Don’t want to be cremated because of the impact on global warming?
Don’t want to take up space in cemeteries?
Just want to save money on the expense of coffins and burials?
Or, maybe the prospect of “becoming a tree” or having a “different alternative” farewell to the world has you motivated for a new option to the old routine of dust to dust, ashes to ashes.
Washington state residents may be given the opportunity to be “human recomposting” pioneers as early as the 2019 legislative year when the bill is introduced this month.
“People from all over the state who wrote to me are very excited about the prospect of becoming a tree or having a different alternative for themselves,” explains state Sen.
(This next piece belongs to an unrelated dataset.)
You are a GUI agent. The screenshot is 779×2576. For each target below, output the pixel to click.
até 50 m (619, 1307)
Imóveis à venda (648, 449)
Jamie Pedersen, a Democrat, who is sponsoring the bill in Washington’s Legislature to expand the options for disposing of human remains.
How does it work?
The process is not as green as it may sound. It uses alkaline hydrolysis, a process of dissolving of bodies in a pressurized vessel with water and lye until just liquid and bone remains. Then the “human recomposition” products is ready to rejoin the earth as life-nourishing soil.
The process involves placing unembalmed human remains wrapped in a shroud in a 5-foot-by-10-foot cylindrical vessel with a bed of organic material such as wood chips, alfalfa and straw. Air is then periodically pulled into the vessel, providing oxygen to accelerate microbial activity. Within approximately one month, the remains are reduced to a cubic yard of compost that can be used to grow new plants.
Pedersen sees recomposition as an environmental and a social justice issue. He said allowing it would particularly benefit people who can’t afford a funeral or aren’t comfortable with cremation.
Yet it hardly comes at a bargain price at $5,500. A traditional burial costs about $7,000, according to the National Funeral Directors Association. (Cremation can cost less than $1,000, though that doesn’t include a service or an urn.)
Whose big idea was this?
Meet Katrina Spade, 41, a Seattle-based designer who started focusing on the idea in 2013 while working on her master’s in architecture at the University of Massachusetts Amherst.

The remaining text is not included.